Imagine ouvir versos como "Colombo, fecha as portas dos teus mares!", de Castro Alves, em "O Navio Negreiro", ou "Última flor do Lácio/ És, a um tempo, esplendor e sepultura", de Olavo Bilac, em "Língua Portuguesa", recitados por seus autores. Como nenhum dos dois foi gravado, temos de lê-los nós mesmos em voz alta para imaginar como seria. Castro e Bilac são poetas que ficam melhores ainda quando suas palavras ressoam no espaço, mais do que na leitura muda a que submetemos tudo que nos cai aos olhos.
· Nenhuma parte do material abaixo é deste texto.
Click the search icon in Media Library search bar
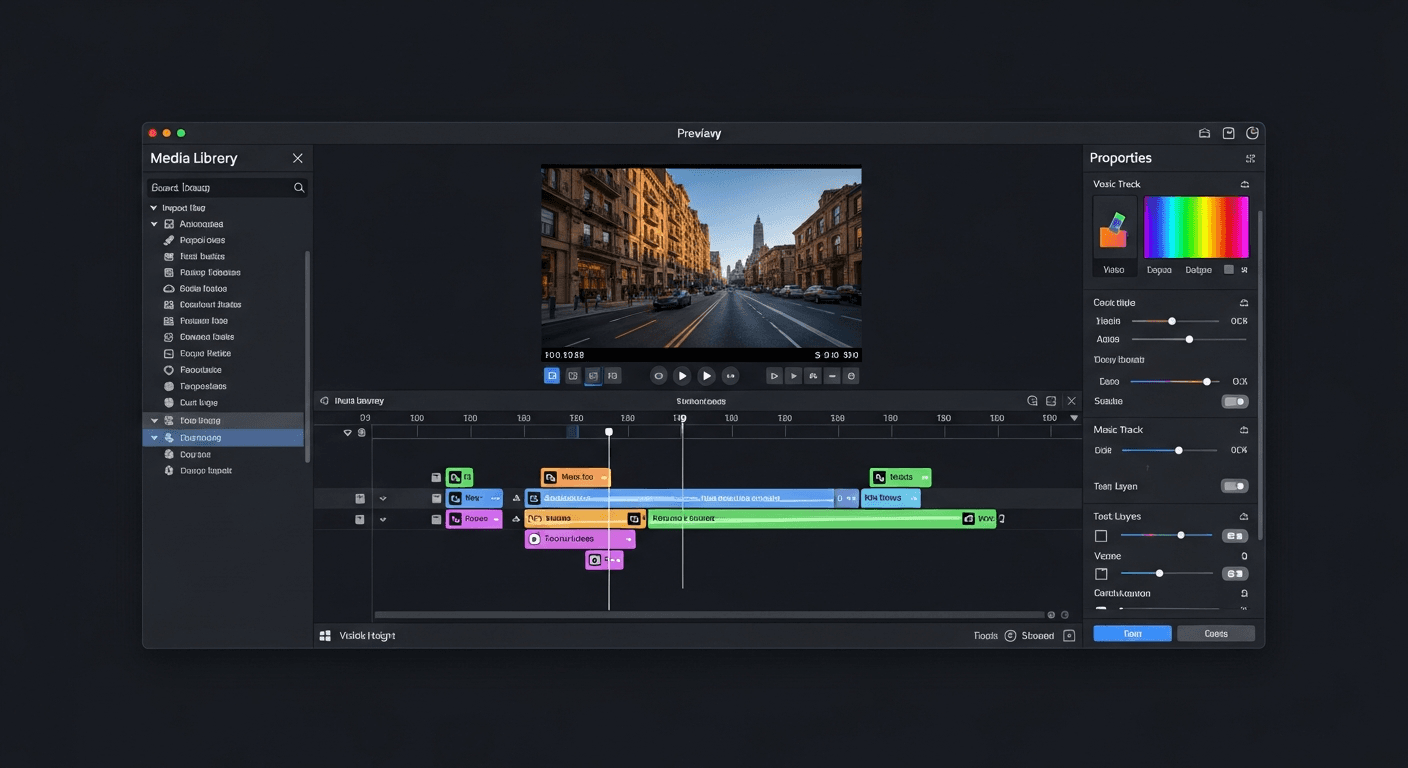 299,187
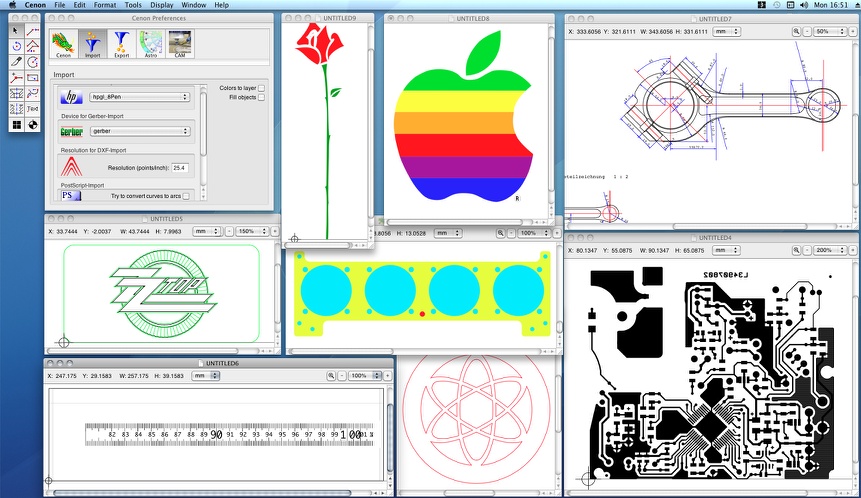
Task: Open the CAM preferences pane
Action: [x=180, y=42]
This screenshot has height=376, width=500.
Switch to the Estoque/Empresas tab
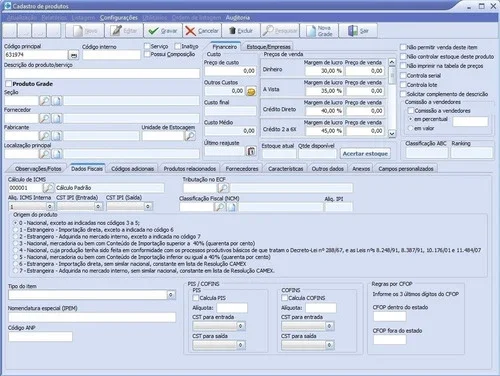[x=268, y=47]
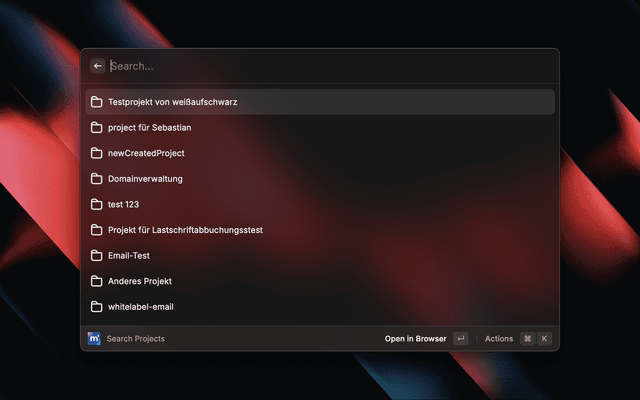640x400 pixels.
Task: Open the Actions menu
Action: click(x=499, y=339)
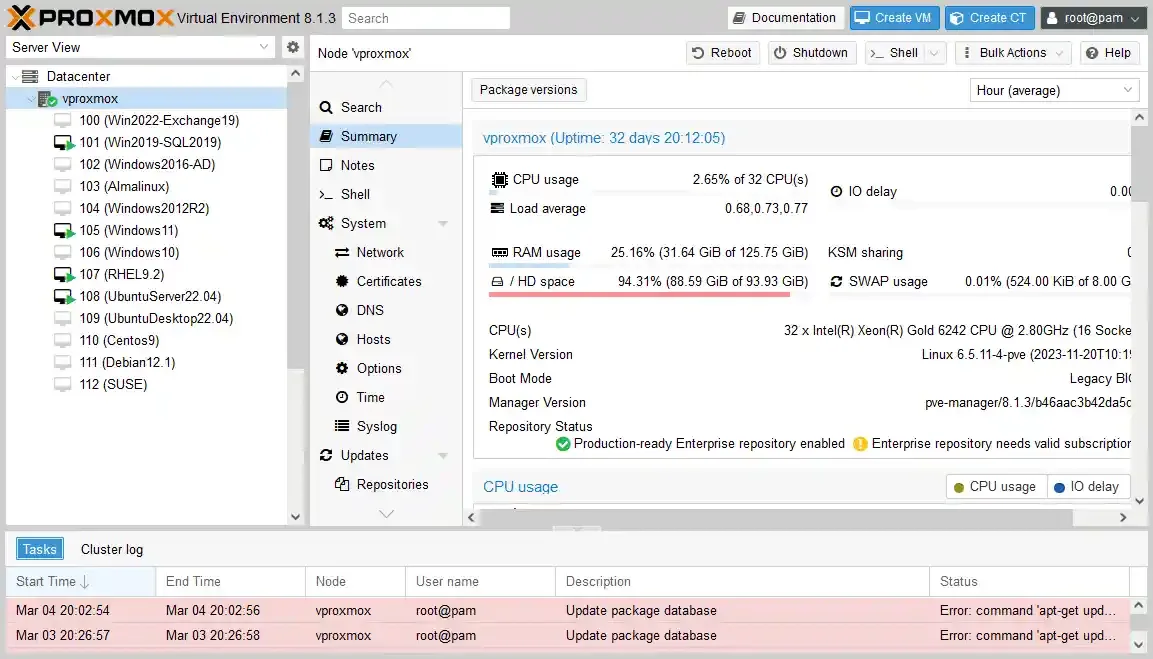The width and height of the screenshot is (1153, 659).
Task: Open Repositories under Updates
Action: [391, 485]
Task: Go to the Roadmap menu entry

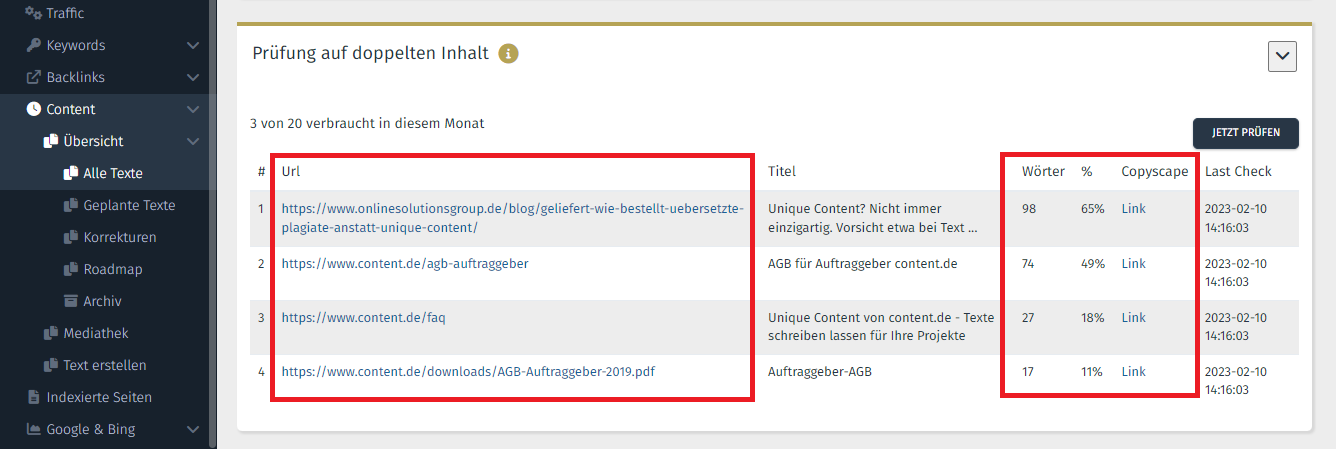Action: tap(113, 269)
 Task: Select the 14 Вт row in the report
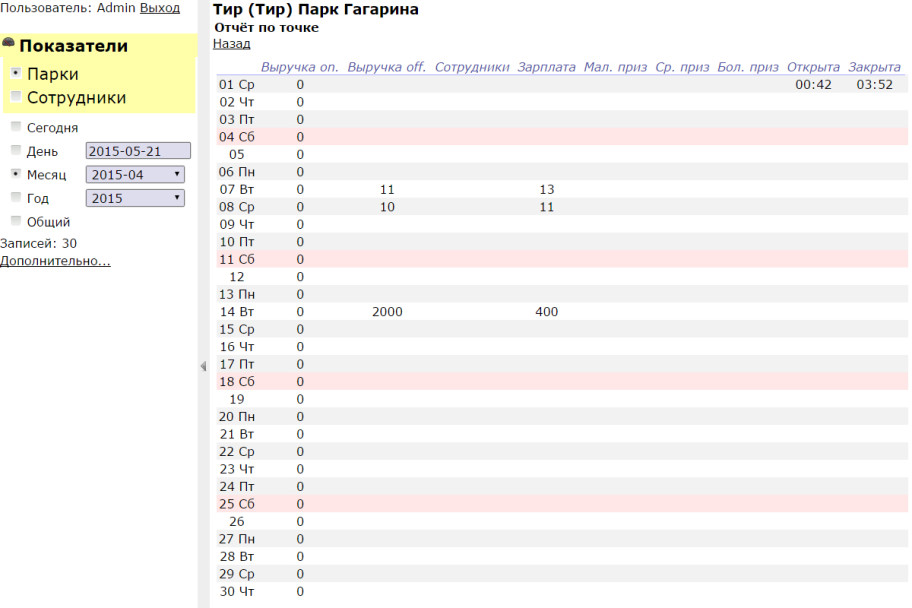click(237, 312)
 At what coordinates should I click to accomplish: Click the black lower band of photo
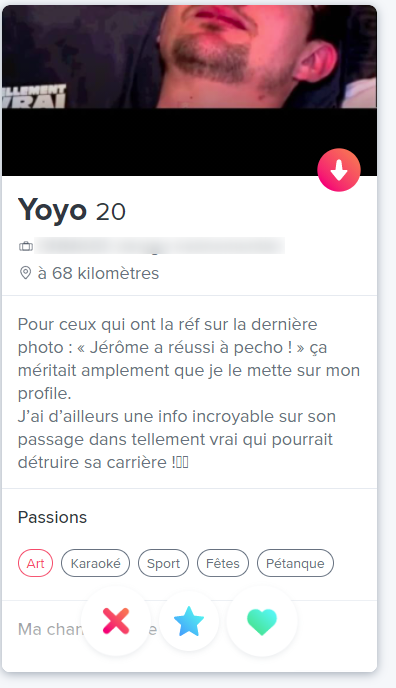pos(189,142)
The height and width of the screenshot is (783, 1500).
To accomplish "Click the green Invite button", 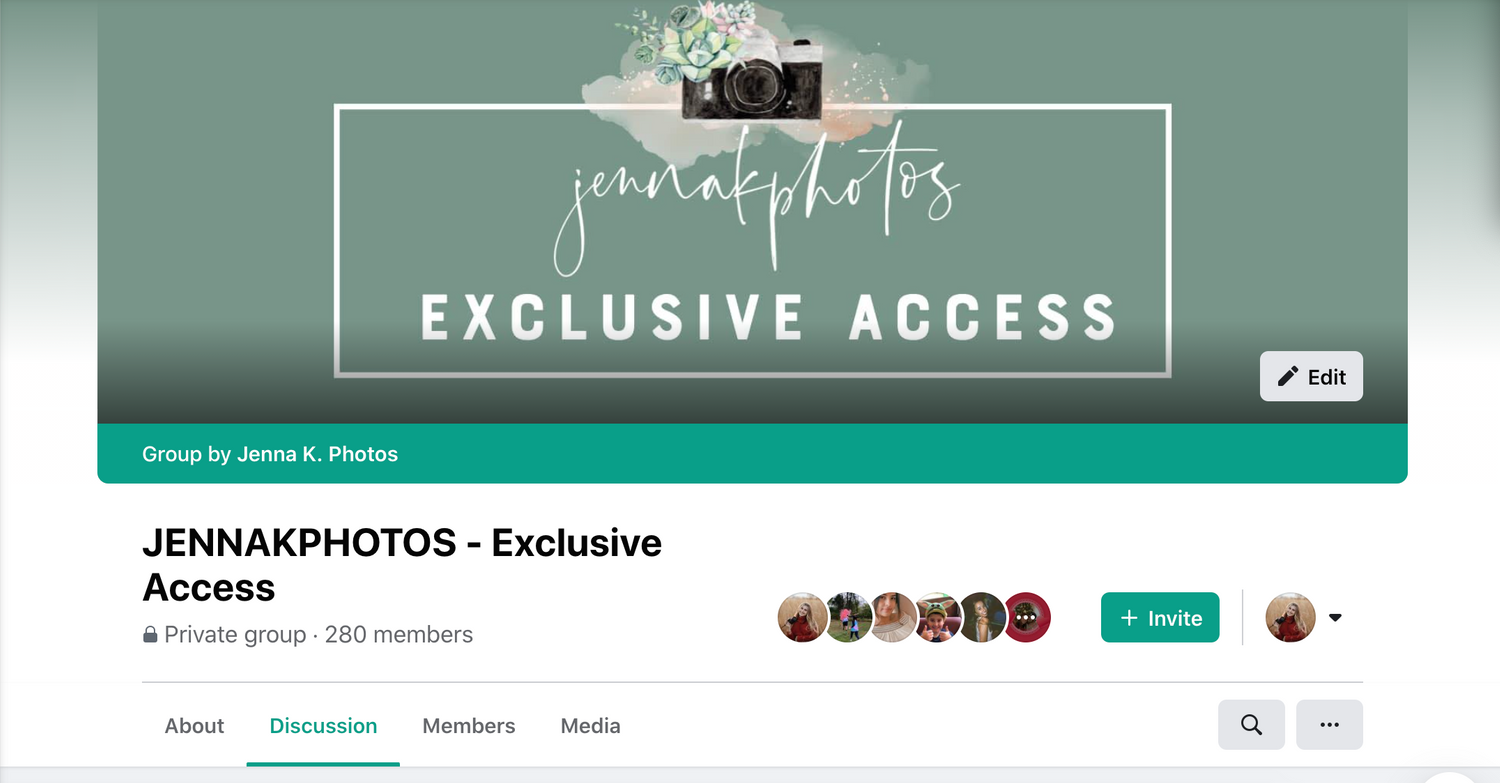I will point(1160,617).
Em 1955, o jornalista Irineu Garcia, em parceria com o livreiro Carlos Ribeiro, fundou no Rio um pequeno selo fonográfico, Festa, para gravar amigos como Carlos Drummond, Manuel Bandeira, João Cabral, Cecília Meireles, Paulo Mendes Campos, Vinicius de Moraes e o chileno Pablo Neruda lendo seus poemas. Dali resultaram, até 1962, 97 LPs por todos os grandes nomes da poesia e da literatura brasileira. Irineu morreu em 1984, mas seus discos, depois de pular por várias gravadoras, estão todos agora no streaming. É uma festa literária, como ele queria.
Não sei se teve essa ideia por conta própria ou se foi inspirado pelas americanas Barbara Holdridge e Marianne Mantell, que, em 1952, criaram um selo de discos em Nova York para gravar literatura. Era uma aposta corajosa. Começaram pelo poeta galês Dylan Thomas, então morando na cidade e decidido a zerar o estoque de uísque no Greenwich Village. Mas o LP que extraíram dele vendeu 400 mil discos até 1960 e lhes permitiu gravar quem elas convidassem: T.S. Eliot, Ernest Hemingway, William Faulkner, Gertrude Stein, W.H. Auden.
Depois, tiveram a ideia de gravar os clássicos por artistas famosos, como Vanessa Redgrave, Richard Burton, Maggie Smith, Boris Karloff. Seu selo deu origem à indústria de audiobooks, que, hoje, nos EUA, tem um público de 140 milhões de clientes e movimenta US$ 7 bilhões por ano. Não, não temos nada nem parecido por aqui.
Marianne morreu em 2023, aos 93 anos. Barbara, na semana passada, aos 95.